The high success rate of ceftriaxone in treating fever in these immunocompromised populations suggests that when fever resolves on ceftriaxone, it is treating the underlying infection rather than causing drug fever 7.
Cancer Patients
- In neutropenic cancer patients, the median time to defervescence ranges from 2 days in low-risk patients to 5-7 days in high-risk patients when treated with appropriate antibiotics including cephalosporins 4.
Practical Approach to Suspected Ceftriaxone-Induced Fever
If fever persists beyond 5 days of ceftriaxone therapy without identified source, consider drug fever in the differential diagnosis along with resistant infection, fungal infection, and non-infectious causes 4.
Reassessment should include review of all culture results, meticulous physical examination, chest radiography, vascular catheter evaluation, and additional cultures 4.

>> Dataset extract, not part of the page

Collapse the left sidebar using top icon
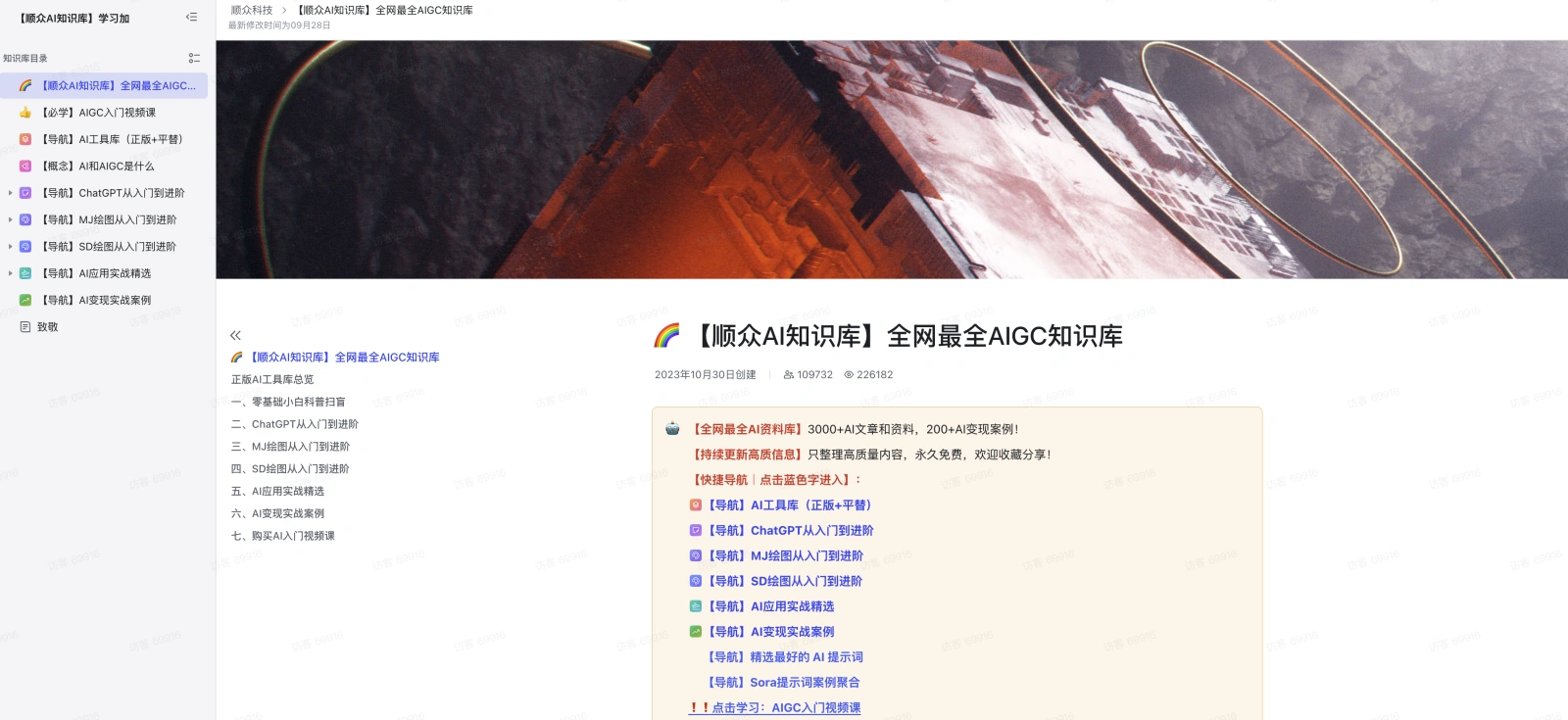Screen dimensions: 1568x720 pyautogui.click(x=191, y=18)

The definitive diagnostic test is discontinuation of ceftriaxone: drug fever should resolve within 24-48 hours of stopping the medication 1.
Important Caveats
Do not prematurely attribute persistent fever to drug reaction in the first 3-5 days of therapy, as many bacterial infections require this duration for clinical response 4, 6.
The newer beta-lactam derivatives may have higher incidence of drug fever, possibly related to their side chain structures 2.
Ceftriaxone can cause other adverse reactions that may present with fever, including pancreatitis (possibly secondary to biliary obstruction), hemolytic anemia, and allergic reactions including anaphylaxis 3.